Die permanente Auseinandersetzung mit verschiedenen biologischen, physikalischen, chemischen und sozialen Umwelteinflüssen gehört zum täglichen Leben.
Im gesunden Zustand bewirkt die Lebenskraft einen harmonischen Zustand im Menschen, so dass sich der Geist frei entfalten und der Körper ihm dabei zu Diensten sein kann. Sind die Umwelteinflüsse aber zu stark, lösen sie eine Verstimmung der Lebenskraft aus und damit einen disharmonischen Zustand im Menschen.
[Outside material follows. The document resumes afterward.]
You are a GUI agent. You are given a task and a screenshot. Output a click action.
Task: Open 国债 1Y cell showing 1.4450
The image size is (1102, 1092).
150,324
Dieser Zustand äußert sich in individuellen, konstitutionell bedingten Krankheitssymptomen.

Eine Heilung lässt sich nur über eine Aufhebung der Verstimmung der Lebenskraft erzielen, nicht über die Beseitigung oder Unterdrückung körperlicher Symptome.
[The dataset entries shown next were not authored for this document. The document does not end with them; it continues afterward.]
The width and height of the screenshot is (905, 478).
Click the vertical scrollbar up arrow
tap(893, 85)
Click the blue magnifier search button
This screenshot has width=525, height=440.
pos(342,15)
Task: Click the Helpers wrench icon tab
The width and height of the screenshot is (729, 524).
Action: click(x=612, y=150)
Das Verdienst Samuel Hahnemanns ist es, diese Zusammenhänge erkannt und eine Methode vervollkommnet zu haben, mit welcher der Therapeut die Verstimmung der Lebenskraft aufheben und damit den Weg zu einer Heilung ebnen kann. Er hat erkannt, dass nur Arzneimittel eine wirkliche Heilung bewirken können, die in der Lage sind, bei Gesunden einen dem Erkrankten ähnlichen Zustand hervorzurufen. „Similia similibus curentur!“ („Das Ähnliche werde durch Ähnliches geheilt!“)

Die Aufgabe des Homöopathen besteht nun darin, das Wesen des erkrankten Menschen zu erkennen und einem Arzneimittel mit dem ähnlichsten „Wesen“ zuzuordnen. Demzufolge ist die Homöopathie eine der individuellsten Therapieformen, die es überhaupt gibt.